Memang sepertinya tidak ada gunanya melarang anak yang baru berusia 17 tahun ini, dia dan kekerasan egonya sulit sekali diarahkan. Yang dilakukan tidak salah, hanya saja itu sedikit keterlaluan. Dia tidak harus melakukannya, apalagi kepada orang yang jelas-jelas tidak menginginkan kehadirannya.

"Begitu?" Kimmy mengembangkan sedikit senyumnya.

"Sudah jelas, bukan? Aku di sini sampai urusanku selesai," jawab Jules yang begitu keras kepala, tipikal keluarga Alston.

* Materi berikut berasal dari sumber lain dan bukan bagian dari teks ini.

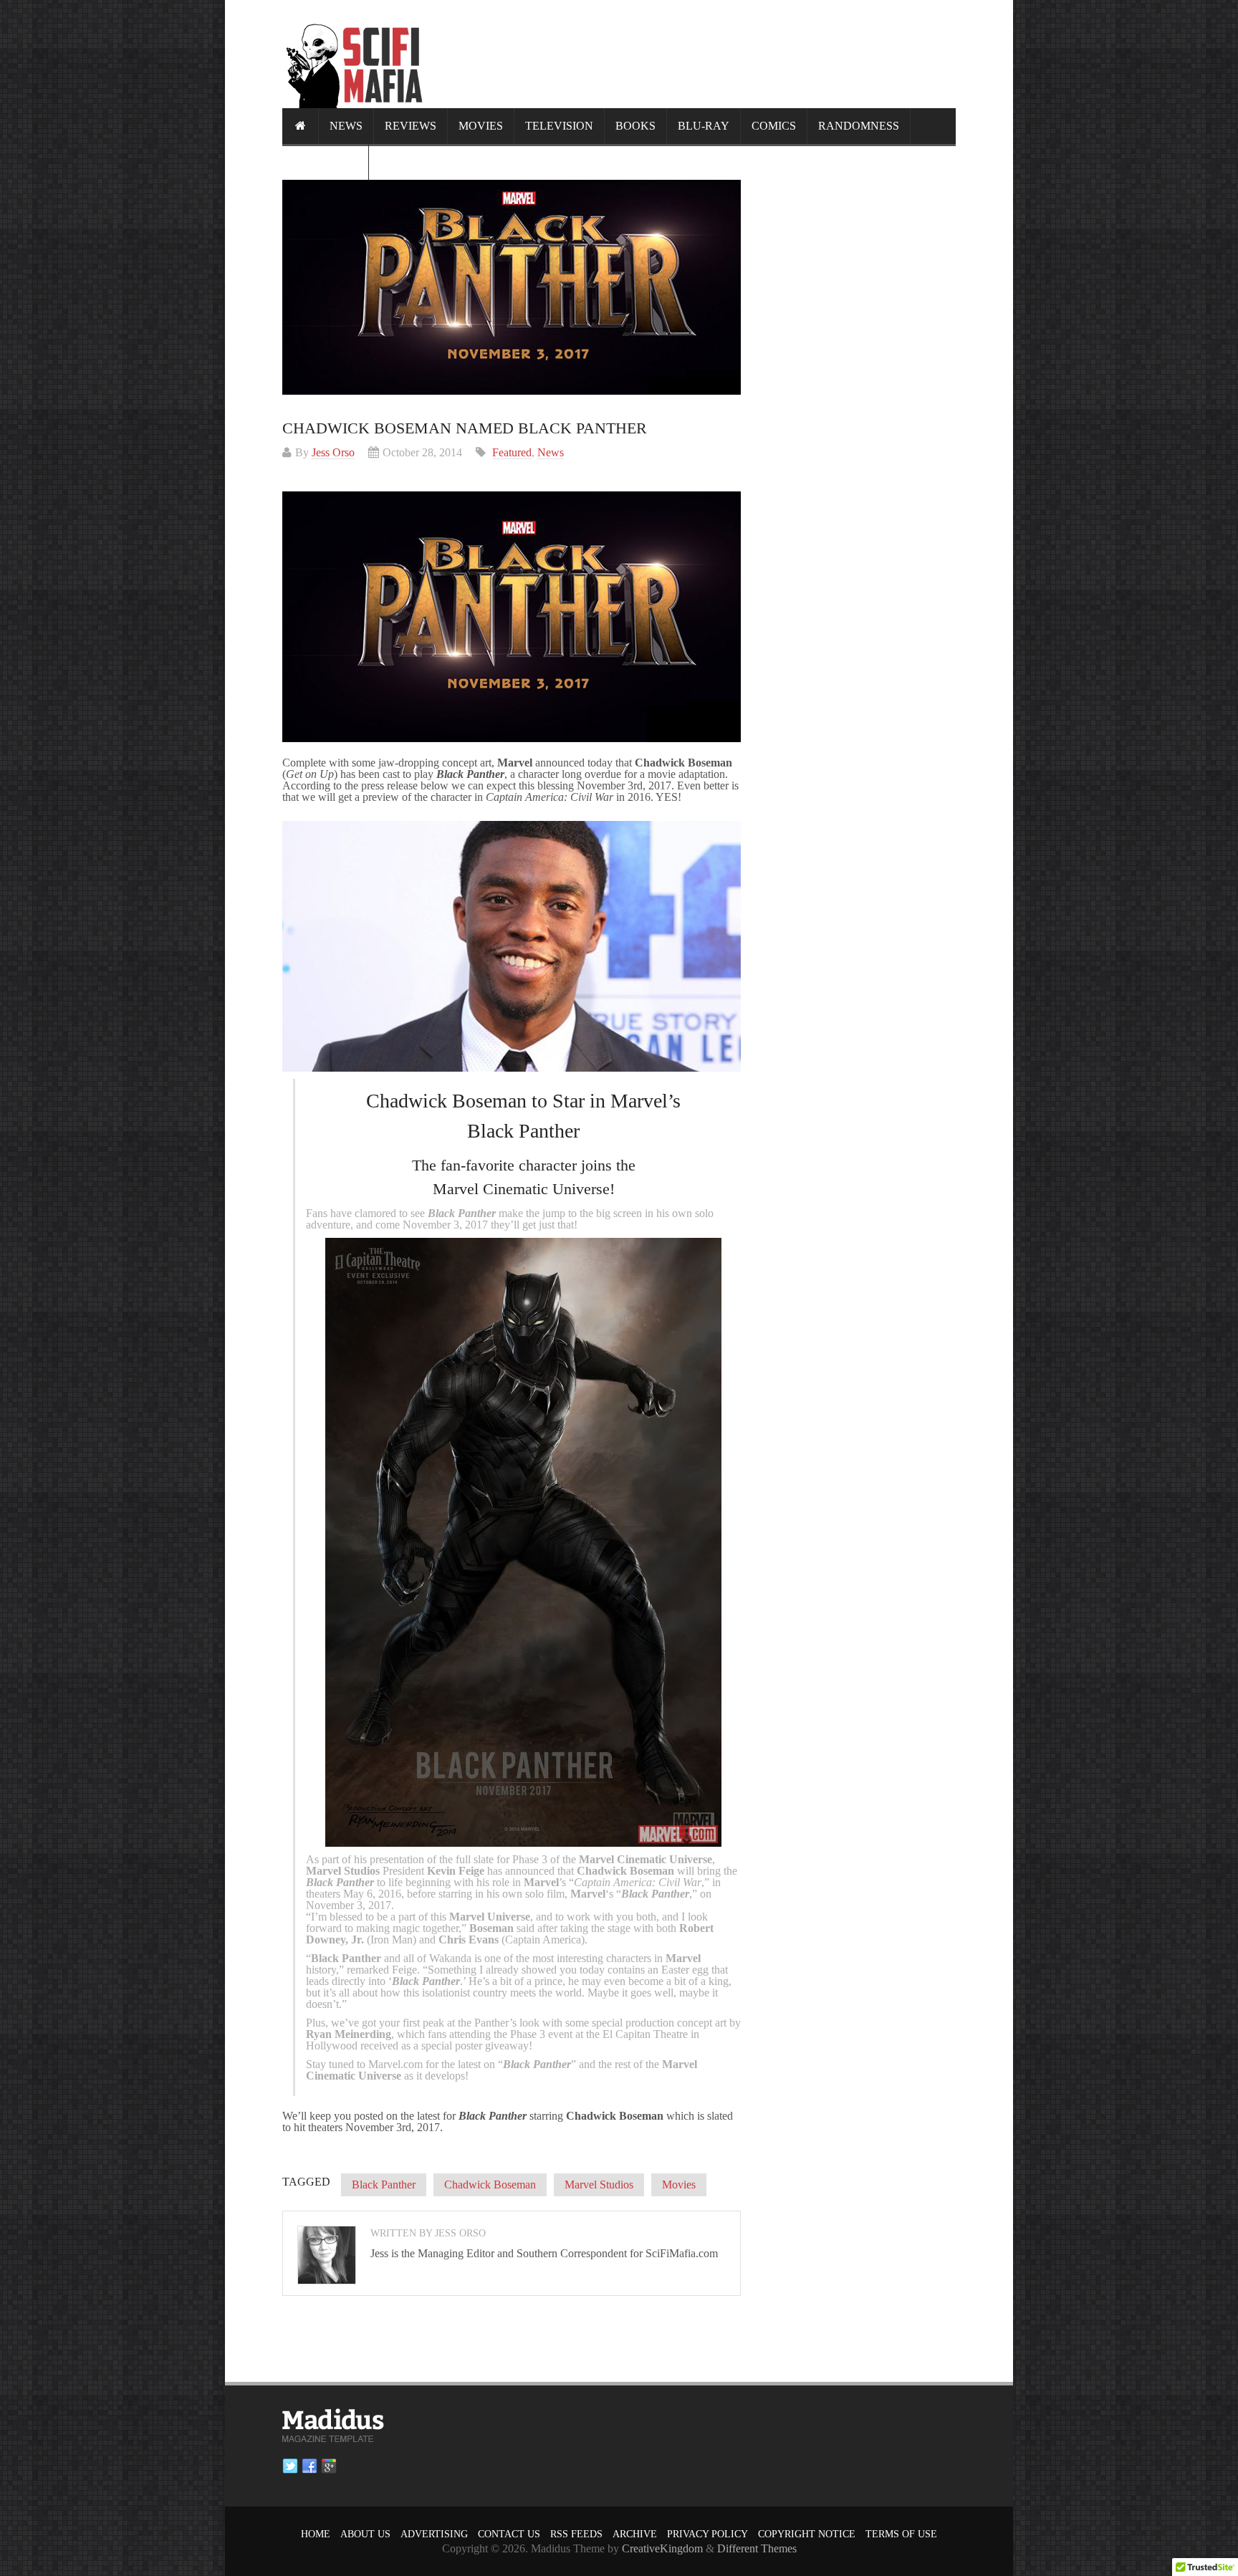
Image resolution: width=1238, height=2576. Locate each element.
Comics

"Baiklah, aku tidak akan melarang." Kimmy tertawa kecil sekarang, terbayang bila Vard mengetahui percakapan ini. Pria itu harusnya beristirahat dulu, keponakannya kini sudah beranjak besar.

"Kapan bisa dimulai?" tanya Jules kemudian. "Semakin cepat semakin baik, bukan?"

"Semakin cepat, memang semakin baik. Tapi, tidak sesederhana ini anak muda. Kami harus yakin kalau kamu memenuhi syarat, tidak hanya usia dan kecocokan, ada banyak hal. Datanglah ke rumah atau ke rumah sakit, akan kuambil sedikit sample," jawab Kimmy yang berada di antara, bahagia tapi juga sedikit pusing.

"Ya baiklah," jawab Jules dengan mata berbinar.

"Kamu, tidak ingin memberi tahu pamanmu?" tanya Kimmy mencondongkan tubuhnya.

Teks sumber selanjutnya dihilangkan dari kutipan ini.